GIVEN ENTRIES:
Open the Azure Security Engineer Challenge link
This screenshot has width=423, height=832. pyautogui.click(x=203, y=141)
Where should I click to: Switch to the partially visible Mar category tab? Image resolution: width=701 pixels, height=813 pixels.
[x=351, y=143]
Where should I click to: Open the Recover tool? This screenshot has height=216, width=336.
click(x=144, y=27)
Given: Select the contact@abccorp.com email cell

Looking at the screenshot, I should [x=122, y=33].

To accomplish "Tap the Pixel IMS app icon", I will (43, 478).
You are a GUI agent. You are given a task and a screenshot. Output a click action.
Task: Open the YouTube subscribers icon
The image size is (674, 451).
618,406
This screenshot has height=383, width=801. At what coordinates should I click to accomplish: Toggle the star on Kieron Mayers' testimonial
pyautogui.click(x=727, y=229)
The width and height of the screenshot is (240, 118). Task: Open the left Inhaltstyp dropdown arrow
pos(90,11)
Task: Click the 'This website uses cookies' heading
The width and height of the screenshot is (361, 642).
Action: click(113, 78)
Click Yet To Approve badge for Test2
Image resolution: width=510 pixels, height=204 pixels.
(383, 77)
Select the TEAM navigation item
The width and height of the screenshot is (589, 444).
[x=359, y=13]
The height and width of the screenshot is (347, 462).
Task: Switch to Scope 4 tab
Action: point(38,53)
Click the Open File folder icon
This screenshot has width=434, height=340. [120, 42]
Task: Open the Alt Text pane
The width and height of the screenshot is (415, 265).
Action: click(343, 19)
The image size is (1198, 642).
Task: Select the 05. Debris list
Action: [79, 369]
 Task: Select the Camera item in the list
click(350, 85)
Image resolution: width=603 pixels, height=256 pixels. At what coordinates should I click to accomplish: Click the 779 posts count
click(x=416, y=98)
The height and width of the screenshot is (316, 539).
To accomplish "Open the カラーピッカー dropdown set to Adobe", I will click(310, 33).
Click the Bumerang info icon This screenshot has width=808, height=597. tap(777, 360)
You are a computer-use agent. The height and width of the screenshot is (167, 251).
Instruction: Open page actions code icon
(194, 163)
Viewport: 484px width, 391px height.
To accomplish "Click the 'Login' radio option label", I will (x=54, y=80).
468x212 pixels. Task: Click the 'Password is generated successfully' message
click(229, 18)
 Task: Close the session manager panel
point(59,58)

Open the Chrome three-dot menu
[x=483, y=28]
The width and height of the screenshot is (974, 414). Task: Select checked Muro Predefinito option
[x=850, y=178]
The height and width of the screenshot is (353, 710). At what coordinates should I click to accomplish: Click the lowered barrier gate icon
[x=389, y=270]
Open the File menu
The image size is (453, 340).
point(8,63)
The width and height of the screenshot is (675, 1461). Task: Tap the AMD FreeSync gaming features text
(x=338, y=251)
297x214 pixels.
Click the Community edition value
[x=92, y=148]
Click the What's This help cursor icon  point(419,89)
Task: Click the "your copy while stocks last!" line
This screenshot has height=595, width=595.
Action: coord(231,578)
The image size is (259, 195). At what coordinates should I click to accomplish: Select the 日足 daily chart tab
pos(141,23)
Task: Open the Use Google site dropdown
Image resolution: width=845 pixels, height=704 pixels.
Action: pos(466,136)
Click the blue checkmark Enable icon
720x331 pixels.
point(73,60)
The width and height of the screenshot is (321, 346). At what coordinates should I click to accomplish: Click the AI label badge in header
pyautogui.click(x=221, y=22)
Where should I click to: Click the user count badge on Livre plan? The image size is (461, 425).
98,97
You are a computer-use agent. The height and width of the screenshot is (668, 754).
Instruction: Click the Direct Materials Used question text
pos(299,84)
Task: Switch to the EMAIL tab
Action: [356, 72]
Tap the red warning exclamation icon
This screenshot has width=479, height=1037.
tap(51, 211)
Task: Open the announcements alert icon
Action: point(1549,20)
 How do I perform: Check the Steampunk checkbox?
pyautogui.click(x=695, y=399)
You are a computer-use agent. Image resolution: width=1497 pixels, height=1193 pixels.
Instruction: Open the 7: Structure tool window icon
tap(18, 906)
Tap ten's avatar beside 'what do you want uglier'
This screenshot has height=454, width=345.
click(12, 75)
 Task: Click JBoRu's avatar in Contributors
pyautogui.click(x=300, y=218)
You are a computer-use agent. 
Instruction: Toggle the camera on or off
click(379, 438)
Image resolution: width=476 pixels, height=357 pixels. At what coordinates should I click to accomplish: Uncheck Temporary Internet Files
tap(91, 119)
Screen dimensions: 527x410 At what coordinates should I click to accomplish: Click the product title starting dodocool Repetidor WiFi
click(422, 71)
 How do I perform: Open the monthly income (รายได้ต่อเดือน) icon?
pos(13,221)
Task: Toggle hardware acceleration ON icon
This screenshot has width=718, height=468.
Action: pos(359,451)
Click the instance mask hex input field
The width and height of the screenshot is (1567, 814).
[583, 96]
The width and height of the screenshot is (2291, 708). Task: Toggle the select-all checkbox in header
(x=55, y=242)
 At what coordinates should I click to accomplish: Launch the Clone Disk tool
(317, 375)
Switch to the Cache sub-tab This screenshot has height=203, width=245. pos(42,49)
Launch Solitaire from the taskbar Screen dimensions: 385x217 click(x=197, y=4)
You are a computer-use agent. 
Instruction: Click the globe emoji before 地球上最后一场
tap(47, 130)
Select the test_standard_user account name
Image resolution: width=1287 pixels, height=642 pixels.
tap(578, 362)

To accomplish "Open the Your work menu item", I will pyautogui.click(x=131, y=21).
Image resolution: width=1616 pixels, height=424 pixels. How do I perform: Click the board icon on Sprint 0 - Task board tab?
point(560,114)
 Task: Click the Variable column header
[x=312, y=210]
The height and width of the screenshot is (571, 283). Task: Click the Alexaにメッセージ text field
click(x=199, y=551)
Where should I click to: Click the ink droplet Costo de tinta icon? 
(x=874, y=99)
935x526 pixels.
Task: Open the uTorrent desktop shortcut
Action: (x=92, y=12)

ACTIVITY:
Repeat the data word for word.

SOLUTION TO THIS TASK:
Open the Azure Security Engineer Challenge link
This screenshot has width=423, height=832. pyautogui.click(x=203, y=141)
Where should I click to: Switch to the partially visible Mar category tab? Image resolution: width=701 pixels, height=813 pixels.
[x=351, y=143]
Where should I click to: Open the Recover tool? This screenshot has height=216, width=336.
click(x=144, y=27)
Given: Select the contact@abccorp.com email cell

Looking at the screenshot, I should [x=122, y=33].

To accomplish "Tap the Pixel IMS app icon", I will (43, 478).
You are a GUI agent. You are given a task and a screenshot. Output a click action.
Task: Open the YouTube subscribers icon
The image size is (674, 451).
618,406
This screenshot has height=383, width=801. At what coordinates should I click to accomplish: Toggle the star on Kieron Mayers' testimonial
pyautogui.click(x=727, y=229)
The width and height of the screenshot is (240, 118). Task: Open the left Inhaltstyp dropdown arrow
pos(90,11)
Task: Click the 'This website uses cookies' heading
The width and height of the screenshot is (361, 642).
Action: click(113, 78)
Click Yet To Approve badge for Test2
Image resolution: width=510 pixels, height=204 pixels.
(383, 77)
Select the TEAM navigation item
The width and height of the screenshot is (589, 444).
[x=359, y=13]
The height and width of the screenshot is (347, 462).
Task: Switch to Scope 4 tab
Action: point(38,53)
Click the Open File folder icon
This screenshot has width=434, height=340. [120, 42]
Task: Open the Alt Text pane
The width and height of the screenshot is (415, 265).
Action: click(343, 19)
The image size is (1198, 642).
Task: Select the 05. Debris list
Action: [79, 369]
 Task: Select the Camera item in the list
click(350, 85)
Image resolution: width=603 pixels, height=256 pixels. At what coordinates should I click to accomplish: Click the 779 posts count
click(x=416, y=98)
The height and width of the screenshot is (316, 539).
To accomplish "Open the カラーピッカー dropdown set to Adobe", I will click(310, 33).
Click the Bumerang info icon This screenshot has width=808, height=597. tap(777, 360)
You are a computer-use agent. The height and width of the screenshot is (167, 251).
Instruction: Open page actions code icon
(194, 163)
Viewport: 484px width, 391px height.
To accomplish "Click the 'Login' radio option label", I will (x=54, y=80).
468x212 pixels. Task: Click the 'Password is generated successfully' message
click(229, 18)
 Task: Close the session manager panel
point(59,58)

Open the Chrome three-dot menu
[x=483, y=28]
The width and height of the screenshot is (974, 414). Task: Select checked Muro Predefinito option
[x=850, y=178]
The height and width of the screenshot is (353, 710). At what coordinates should I click to accomplish: Click the lowered barrier gate icon
[x=389, y=270]
Open the File menu
The image size is (453, 340).
point(8,63)
The width and height of the screenshot is (675, 1461). Task: Tap the AMD FreeSync gaming features text
(x=338, y=251)
297x214 pixels.
Click the Community edition value
[x=92, y=148]
Click the What's This help cursor icon  point(419,89)
Task: Click the "your copy while stocks last!" line
This screenshot has height=595, width=595.
Action: coord(231,578)
The image size is (259, 195). At what coordinates should I click to accomplish: Select the 日足 daily chart tab
pos(141,23)
Task: Open the Use Google site dropdown
Image resolution: width=845 pixels, height=704 pixels.
Action: pos(466,136)
Click the blue checkmark Enable icon
720x331 pixels.
point(73,60)
The width and height of the screenshot is (321, 346). At what coordinates should I click to accomplish: Click the AI label badge in header
pyautogui.click(x=221, y=22)
Where should I click to: Click the user count badge on Livre plan? The image size is (461, 425).
98,97
You are a computer-use agent. The height and width of the screenshot is (668, 754).
Instruction: Click the Direct Materials Used question text
pos(299,84)
Task: Switch to the EMAIL tab
Action: [356, 72]
Tap the red warning exclamation icon
This screenshot has width=479, height=1037.
tap(51, 211)
Task: Open the announcements alert icon
Action: point(1549,20)
 How do I perform: Check the Steampunk checkbox?
pyautogui.click(x=695, y=399)
You are a computer-use agent. Image resolution: width=1497 pixels, height=1193 pixels.
Instruction: Open the 7: Structure tool window icon
tap(18, 906)
Tap ten's avatar beside 'what do you want uglier'
This screenshot has height=454, width=345.
click(12, 75)
 Task: Click JBoRu's avatar in Contributors
pyautogui.click(x=300, y=218)
You are a computer-use agent. 
Instruction: Toggle the camera on or off
click(379, 438)
Image resolution: width=476 pixels, height=357 pixels. At what coordinates should I click to accomplish: Uncheck Temporary Internet Files
tap(91, 119)
Screen dimensions: 527x410 At what coordinates should I click to accomplish: Click the product title starting dodocool Repetidor WiFi
click(422, 71)
 How do I perform: Open the monthly income (รายได้ต่อเดือน) icon?
pos(13,221)
Task: Toggle hardware acceleration ON icon
This screenshot has width=718, height=468.
Action: pos(359,451)
Click the instance mask hex input field
The width and height of the screenshot is (1567, 814).
[583, 96]
The width and height of the screenshot is (2291, 708). Task: Toggle the select-all checkbox in header
(x=55, y=242)
 At what coordinates should I click to accomplish: Launch the Clone Disk tool
(317, 375)
Switch to the Cache sub-tab This screenshot has height=203, width=245. pos(42,49)
Launch Solitaire from the taskbar Screen dimensions: 385x217 click(x=197, y=4)
You are a computer-use agent. 
Instruction: Click the globe emoji before 地球上最后一场
tap(47, 130)
Select the test_standard_user account name
Image resolution: width=1287 pixels, height=642 pixels.
tap(578, 362)

To accomplish "Open the Your work menu item", I will pyautogui.click(x=131, y=21).
Image resolution: width=1616 pixels, height=424 pixels. How do I perform: Click the board icon on Sprint 0 - Task board tab?
point(560,114)
 Task: Click the Variable column header
[x=312, y=210]
The height and width of the screenshot is (571, 283). Task: Click the Alexaにメッセージ text field
click(x=199, y=551)
Where should I click to: Click the ink droplet Costo de tinta icon? 
(x=874, y=99)
935x526 pixels.
Task: Open the uTorrent desktop shortcut
Action: (x=92, y=12)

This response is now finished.